Habrá medios días donde perderemos la sombra y el pasado, donde estaremos en el aquí y el ahora.

Habrá muchos momentos y horas de nuestra vida.

Ninguno como estar ante una ventana con el cielo iluminado y que nos remita al pasado, a la historia y a los hechos de la existencia y, quizá, ante el tribunal de las interrogantes.

No le cansó mirar con intensidad, como para atrapar aquel momento. Como si hubiera otros días y la misma imagen, siempre inmutable según nosotros, pero a cada segundo diferente ya para la eternidad.

Entonces visualizó la figura de papá, acodado en el umbral del rectángulo de la ventana.

Era domingo.

Otros recuerdos se corporizaron, como el de nuestros padres: papá, reposando en la hamaca de descanso, y mamá sentada en un banquillo, mesándole los cabellos y diciéndole algo muy cerca, muy tierno, algo que en la boca sin labios de papá hizo se dibujara una línea que confluía en una tenue sonrisa.

Papá y mamá, enamorados y amorosos.

 Y la luz de una tarde eterna que entraba por esa ventana que era el corazón lumínico de la casa de la infancia, marco que se desbordaba de luz y los bañaba.

Luz de abril que lograba una representación, una imagen plástica donde de manera natural destacaban las figuras humanas, los sentimientos, las emociones…

Recordó otra tarde.

Los ruidos del vecindario que golpeaban con furia e intensidad los fondos de latas, ollas viejas y sartenes jubiladas de los fogones, o cualquier objeto metálico que pudiera servir de tambor para ahuyentar los nubarrones de langostas que asaltaban el follaje de los árboles.

Entonces se sumaba a la charanga improvisada y la gritería juvenil para tratar de salvar los árboles frutales de la casa. Pero ¿quién salvaría las plantaciones de maíz, las milpas que estaban a pleno monte? ¿Es que acaso la plegarias-bulla asustarían al dios de la destrucción vegetal y a sus voraces embajadores?

Por los rabillos de los ojos nacieron y se fragmentaron dos lágrimas; cada una por la memoria de los que estuvieron y ya se habían ido.

Exhaló un suspiro por todo cuando había vivido, uno en el que se podrían encontrar, como en un arcón, más lágrimas, más angustias, más tristezas, más impotencia, más desesperación, más frustración.

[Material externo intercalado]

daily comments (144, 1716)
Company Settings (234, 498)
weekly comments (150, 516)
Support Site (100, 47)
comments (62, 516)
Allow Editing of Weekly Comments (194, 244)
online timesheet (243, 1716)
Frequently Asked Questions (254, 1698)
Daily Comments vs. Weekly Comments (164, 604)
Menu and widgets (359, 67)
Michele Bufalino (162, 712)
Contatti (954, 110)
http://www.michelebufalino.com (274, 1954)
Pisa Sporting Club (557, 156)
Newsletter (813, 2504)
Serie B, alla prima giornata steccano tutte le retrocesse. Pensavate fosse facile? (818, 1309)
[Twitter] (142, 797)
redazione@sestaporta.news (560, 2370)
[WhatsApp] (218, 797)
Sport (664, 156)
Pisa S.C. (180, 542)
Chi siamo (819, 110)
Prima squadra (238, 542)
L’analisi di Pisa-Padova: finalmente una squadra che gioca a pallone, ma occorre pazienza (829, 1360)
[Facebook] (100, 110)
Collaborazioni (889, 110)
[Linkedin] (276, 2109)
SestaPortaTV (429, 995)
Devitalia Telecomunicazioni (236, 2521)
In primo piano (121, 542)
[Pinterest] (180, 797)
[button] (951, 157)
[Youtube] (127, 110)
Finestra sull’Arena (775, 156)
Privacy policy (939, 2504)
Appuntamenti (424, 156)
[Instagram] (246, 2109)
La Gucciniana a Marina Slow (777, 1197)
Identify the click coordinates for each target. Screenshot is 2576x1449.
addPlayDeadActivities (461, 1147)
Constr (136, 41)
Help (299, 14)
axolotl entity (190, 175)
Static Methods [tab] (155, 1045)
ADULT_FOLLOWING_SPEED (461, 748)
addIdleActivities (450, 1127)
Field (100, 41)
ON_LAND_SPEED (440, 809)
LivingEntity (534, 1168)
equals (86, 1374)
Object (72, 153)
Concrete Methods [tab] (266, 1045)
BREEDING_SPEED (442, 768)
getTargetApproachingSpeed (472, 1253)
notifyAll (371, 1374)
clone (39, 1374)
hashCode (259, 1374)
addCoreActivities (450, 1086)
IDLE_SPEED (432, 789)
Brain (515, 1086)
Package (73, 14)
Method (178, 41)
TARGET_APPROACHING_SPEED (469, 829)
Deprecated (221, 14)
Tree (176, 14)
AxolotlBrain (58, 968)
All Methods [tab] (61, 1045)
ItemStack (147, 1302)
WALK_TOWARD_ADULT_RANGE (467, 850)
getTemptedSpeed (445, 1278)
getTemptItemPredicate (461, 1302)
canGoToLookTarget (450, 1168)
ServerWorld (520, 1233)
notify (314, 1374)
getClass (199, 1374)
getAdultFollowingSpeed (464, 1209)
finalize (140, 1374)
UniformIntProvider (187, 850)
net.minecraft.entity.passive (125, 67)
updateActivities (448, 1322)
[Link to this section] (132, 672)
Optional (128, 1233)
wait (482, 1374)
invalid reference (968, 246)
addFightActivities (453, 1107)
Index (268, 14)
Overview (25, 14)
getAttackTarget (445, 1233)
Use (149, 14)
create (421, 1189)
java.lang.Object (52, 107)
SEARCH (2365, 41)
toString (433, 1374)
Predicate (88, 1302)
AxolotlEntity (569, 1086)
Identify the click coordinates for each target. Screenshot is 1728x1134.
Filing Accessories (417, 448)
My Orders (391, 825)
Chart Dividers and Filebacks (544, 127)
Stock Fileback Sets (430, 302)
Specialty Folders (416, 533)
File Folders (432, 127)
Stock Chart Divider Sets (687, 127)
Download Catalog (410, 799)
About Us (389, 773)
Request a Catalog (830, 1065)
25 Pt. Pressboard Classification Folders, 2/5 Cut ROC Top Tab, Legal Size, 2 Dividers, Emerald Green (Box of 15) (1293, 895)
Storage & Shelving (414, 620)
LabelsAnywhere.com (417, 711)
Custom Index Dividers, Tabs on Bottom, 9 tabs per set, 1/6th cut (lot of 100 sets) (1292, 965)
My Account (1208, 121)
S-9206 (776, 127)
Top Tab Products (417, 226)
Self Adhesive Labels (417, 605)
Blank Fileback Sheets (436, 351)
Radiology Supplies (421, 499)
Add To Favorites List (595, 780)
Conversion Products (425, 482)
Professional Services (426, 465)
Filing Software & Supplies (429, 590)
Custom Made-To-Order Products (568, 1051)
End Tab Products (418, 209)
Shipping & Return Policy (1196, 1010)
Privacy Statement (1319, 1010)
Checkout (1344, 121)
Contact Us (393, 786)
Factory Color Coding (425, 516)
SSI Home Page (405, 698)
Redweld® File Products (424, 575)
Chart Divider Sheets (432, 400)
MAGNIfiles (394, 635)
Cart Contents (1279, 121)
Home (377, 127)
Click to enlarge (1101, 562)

Y en un rincón, el brillo tenue, opaco, titilante de una alegría, suficiente para agradecer la presencia – en algún momento en los tiempos idos – de los abuelos y los padres, de toda esa loma de familiares que en ese recuerdo le acompañaban y le permitían este momento.

Recordar, rememorar, quizá volver a vivir, y percibir que, mientras tuviera un hálito de vida, un mundo ya ausente o desaparecido físicamente sobreviviría en sus líneas generales, en sus momentos más memorables y luminosos, que estallarían siempre en lo más profundo e intenso de su ser.

Volvió la mirada a la ventana.

Esta tarde todos los elementos contenidos valían…

Y quedaban guardados en su palpitante corazón.